## Task goal
Transcribe, without any changes, the stretch of rows from the one containing "navigation table (699, 134)" through the last row.
/---
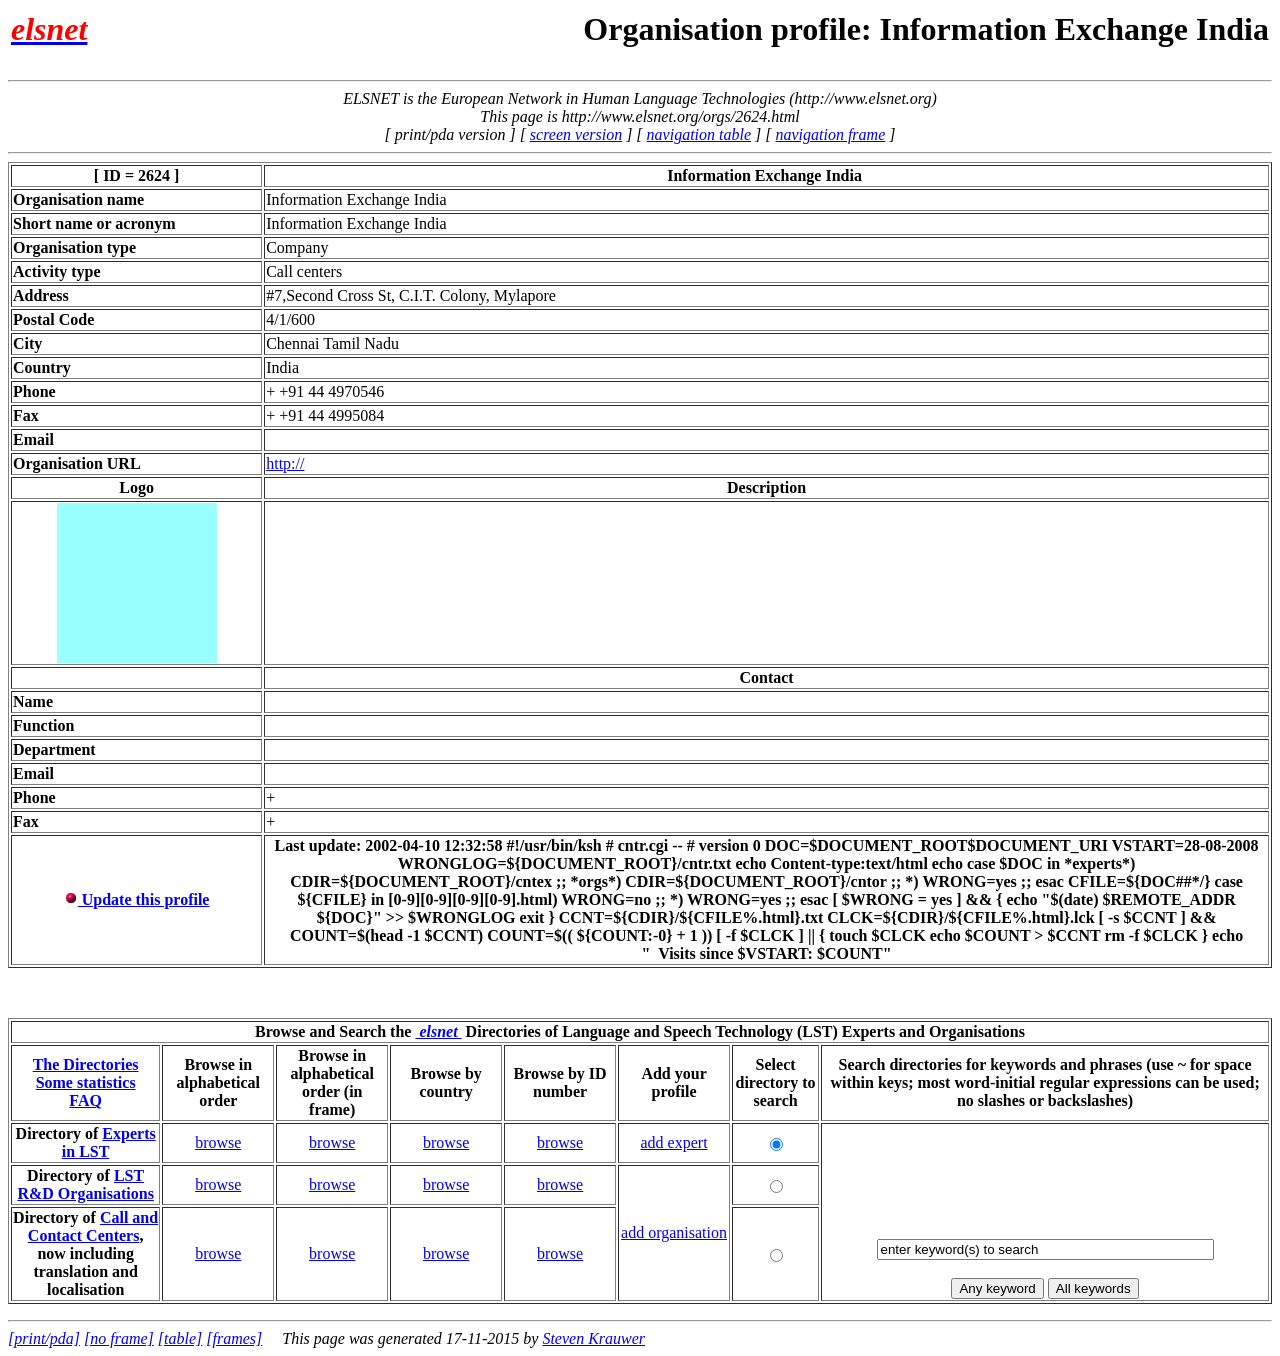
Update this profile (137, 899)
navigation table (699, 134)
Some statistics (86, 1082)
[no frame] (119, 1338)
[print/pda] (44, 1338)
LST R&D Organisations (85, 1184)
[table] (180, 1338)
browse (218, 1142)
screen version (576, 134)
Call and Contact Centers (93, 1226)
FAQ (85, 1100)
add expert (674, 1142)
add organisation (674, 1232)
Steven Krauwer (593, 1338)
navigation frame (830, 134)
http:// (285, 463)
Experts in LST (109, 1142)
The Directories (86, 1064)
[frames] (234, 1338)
\---
## Exercise result
navigation table (699, 134)
Some statistics (86, 1082)
[no frame] (119, 1338)
[print/pda] (44, 1338)
LST R&D Organisations (85, 1184)
[table] (180, 1338)
browse (218, 1142)
screen version (576, 134)
Call and Contact Centers (93, 1226)
FAQ (85, 1100)
add expert (674, 1142)
add organisation (674, 1232)
Steven Krauwer (593, 1338)
navigation frame (830, 134)
http:// (285, 463)
Experts in LST (109, 1142)
The Directories (86, 1064)
[frames] (234, 1338)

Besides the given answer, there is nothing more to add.